Le prix d'une GPA varie énormément selon les pays. Il dépend tout d'abord de la législation en vigueur, puisque certains pays n'autorisent que la GPA altruiste (comme le Canada) alors que certains autres tolèrent une GPA commerciale prévoyant une rémunération en plus du défraiement des coûts de grossesse pour la mère porteuse. Il faut aussi comparer le prix du traitement de la procréation médicalement assistée, le système de santé existant, et éventuellement le tarif des conseillers juridiques et des avocats. De manière générale, il faut prévoir entre 30 000 et 150 000 € pour avoir recours à la GPA.

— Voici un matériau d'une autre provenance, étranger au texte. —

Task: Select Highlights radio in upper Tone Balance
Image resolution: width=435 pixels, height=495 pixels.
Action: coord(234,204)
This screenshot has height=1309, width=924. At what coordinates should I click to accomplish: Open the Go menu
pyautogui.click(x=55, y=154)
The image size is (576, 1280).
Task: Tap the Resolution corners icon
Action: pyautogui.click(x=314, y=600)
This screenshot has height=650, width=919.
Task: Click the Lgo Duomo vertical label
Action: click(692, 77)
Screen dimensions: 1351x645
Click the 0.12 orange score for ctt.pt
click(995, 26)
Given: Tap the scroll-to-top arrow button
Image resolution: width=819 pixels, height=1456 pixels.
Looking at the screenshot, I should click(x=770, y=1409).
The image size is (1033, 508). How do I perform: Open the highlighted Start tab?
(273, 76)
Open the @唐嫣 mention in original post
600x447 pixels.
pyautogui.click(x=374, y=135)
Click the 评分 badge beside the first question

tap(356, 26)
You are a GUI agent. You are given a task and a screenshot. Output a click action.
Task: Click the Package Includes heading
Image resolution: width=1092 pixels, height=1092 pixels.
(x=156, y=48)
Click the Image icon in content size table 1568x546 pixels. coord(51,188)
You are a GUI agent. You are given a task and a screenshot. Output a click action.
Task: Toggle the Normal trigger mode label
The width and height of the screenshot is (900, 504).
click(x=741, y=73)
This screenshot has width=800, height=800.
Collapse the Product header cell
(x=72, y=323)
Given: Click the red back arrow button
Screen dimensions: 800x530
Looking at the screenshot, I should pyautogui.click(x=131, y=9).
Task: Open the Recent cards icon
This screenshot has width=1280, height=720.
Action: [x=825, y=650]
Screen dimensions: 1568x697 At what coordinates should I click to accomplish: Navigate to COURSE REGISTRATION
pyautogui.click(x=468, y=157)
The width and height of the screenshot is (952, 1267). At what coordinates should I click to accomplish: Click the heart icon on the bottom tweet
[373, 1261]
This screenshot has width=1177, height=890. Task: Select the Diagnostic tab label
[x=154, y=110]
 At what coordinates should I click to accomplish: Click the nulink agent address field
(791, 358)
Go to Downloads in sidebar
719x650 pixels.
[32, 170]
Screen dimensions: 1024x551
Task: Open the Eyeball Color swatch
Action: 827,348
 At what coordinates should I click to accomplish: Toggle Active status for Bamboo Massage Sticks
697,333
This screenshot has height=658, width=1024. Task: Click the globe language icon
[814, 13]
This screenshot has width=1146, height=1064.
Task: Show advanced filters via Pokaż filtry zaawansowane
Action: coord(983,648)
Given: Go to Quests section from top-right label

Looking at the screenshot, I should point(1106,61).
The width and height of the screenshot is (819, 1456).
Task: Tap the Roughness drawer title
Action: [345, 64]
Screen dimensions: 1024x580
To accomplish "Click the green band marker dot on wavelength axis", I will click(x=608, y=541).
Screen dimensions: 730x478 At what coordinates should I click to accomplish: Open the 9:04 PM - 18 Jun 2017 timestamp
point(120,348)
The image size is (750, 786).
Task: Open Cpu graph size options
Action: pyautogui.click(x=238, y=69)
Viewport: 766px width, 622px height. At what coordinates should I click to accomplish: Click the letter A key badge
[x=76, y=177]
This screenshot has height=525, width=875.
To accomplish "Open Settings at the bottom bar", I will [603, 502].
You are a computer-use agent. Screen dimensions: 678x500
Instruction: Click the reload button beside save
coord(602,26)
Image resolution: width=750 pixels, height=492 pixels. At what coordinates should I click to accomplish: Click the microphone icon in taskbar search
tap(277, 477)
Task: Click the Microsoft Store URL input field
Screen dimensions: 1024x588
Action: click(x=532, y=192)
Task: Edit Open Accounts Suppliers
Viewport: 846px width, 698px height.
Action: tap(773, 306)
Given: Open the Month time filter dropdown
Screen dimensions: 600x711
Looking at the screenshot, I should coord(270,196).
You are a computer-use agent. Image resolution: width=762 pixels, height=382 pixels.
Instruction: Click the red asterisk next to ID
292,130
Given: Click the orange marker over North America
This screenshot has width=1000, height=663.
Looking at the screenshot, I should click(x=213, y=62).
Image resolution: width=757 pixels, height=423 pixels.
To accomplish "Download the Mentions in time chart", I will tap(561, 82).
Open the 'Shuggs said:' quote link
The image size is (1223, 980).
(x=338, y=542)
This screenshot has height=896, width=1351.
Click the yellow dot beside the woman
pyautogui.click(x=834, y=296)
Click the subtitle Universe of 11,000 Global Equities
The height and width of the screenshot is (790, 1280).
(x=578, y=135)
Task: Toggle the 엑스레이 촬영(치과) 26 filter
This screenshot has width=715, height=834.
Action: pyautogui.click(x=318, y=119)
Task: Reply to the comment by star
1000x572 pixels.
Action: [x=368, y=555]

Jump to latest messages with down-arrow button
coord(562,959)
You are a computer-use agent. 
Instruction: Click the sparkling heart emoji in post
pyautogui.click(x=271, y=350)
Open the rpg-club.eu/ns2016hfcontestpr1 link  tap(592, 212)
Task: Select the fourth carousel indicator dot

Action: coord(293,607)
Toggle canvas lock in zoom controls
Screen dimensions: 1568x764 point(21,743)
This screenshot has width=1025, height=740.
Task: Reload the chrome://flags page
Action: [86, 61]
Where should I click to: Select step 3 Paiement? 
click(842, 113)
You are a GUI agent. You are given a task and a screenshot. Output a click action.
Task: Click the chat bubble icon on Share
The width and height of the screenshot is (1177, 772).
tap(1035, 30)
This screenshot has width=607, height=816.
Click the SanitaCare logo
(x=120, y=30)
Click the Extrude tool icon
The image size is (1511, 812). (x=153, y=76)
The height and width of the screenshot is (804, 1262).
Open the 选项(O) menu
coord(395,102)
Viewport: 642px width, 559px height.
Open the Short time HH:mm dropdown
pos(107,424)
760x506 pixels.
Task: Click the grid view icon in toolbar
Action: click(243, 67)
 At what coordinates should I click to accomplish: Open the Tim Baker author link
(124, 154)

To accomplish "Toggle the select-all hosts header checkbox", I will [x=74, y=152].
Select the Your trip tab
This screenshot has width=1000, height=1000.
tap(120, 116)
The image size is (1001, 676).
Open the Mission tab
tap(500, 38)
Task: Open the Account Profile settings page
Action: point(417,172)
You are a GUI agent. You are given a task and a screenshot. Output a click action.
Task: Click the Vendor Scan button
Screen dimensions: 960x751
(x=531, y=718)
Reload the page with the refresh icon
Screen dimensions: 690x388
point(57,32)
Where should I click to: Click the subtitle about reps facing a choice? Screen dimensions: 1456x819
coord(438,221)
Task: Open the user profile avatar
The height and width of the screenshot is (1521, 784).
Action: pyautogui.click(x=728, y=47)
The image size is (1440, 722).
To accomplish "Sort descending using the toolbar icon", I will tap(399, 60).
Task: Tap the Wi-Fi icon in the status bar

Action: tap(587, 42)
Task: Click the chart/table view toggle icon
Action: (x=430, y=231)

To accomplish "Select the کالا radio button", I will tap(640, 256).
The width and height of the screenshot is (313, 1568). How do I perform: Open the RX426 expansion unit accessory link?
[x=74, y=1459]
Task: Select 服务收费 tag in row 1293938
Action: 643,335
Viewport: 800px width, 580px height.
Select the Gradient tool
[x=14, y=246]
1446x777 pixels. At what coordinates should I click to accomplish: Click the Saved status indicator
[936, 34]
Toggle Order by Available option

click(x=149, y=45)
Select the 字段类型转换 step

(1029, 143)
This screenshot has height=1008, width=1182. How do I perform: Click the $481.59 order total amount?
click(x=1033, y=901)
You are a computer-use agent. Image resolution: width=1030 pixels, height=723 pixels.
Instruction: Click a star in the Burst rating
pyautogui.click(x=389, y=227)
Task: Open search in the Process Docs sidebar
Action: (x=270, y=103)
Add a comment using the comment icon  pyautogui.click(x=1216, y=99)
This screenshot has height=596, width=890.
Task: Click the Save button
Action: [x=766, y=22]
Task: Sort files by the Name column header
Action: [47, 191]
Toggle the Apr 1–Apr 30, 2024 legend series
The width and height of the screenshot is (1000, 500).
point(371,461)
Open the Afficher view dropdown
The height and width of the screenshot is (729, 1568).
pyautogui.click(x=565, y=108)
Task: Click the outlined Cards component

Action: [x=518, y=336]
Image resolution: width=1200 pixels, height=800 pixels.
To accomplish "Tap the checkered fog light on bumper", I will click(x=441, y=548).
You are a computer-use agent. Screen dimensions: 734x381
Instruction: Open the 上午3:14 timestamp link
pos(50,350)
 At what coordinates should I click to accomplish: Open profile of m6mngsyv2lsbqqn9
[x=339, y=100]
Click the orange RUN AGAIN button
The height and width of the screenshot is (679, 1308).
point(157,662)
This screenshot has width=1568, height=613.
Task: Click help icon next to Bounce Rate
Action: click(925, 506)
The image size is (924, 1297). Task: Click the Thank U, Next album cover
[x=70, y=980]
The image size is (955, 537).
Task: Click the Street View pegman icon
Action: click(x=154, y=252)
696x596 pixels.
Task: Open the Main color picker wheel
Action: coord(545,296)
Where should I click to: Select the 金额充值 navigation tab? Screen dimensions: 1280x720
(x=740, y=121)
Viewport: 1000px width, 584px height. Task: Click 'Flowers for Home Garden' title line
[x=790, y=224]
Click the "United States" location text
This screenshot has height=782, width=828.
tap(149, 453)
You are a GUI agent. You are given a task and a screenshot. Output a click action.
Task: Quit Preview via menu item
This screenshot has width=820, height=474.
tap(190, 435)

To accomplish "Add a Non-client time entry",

GPA et Cour européenne des droits de l'homme

En juin 2014, la Cour européenne des droits de l'homme (CEDH) avait indiqué dans un jugement que la France ne pouvait refuser de reconnaître les enfants nés d'une mère porteuse à l'étranger, et ce, malgré l'interdiction législative existant au sujet du recours à la GPA sur le sol français. Depuis, la CEDH a condamné deux nouvelles fois la France, en juillet 2016 et janvier 2017, lors de quatre affaires similaires, pour avoir refusé de transcrire les actes de naissance d'enfants nés d'une GPA effectuée à l'étranger.

"Circulaire Taubira"

En 2013 en France, la ministre de la Justice de l'époque, Christiane Taubira, avait rédigé une circulaire, datée du 25 janvier, qui demandait la délivrance d'un certificat de nationalité française pour tous les enfants nés à partir d'une GPA réalisée hors des frontières de la France. Si des parlementaires de l'opposition et des associations avaient alors attaqué cette circulaire devant le Conseil d'Etat, ce dernier les avait déboutés, confirmant que la France allait devoir suivre la jurisprudence de la CEDH.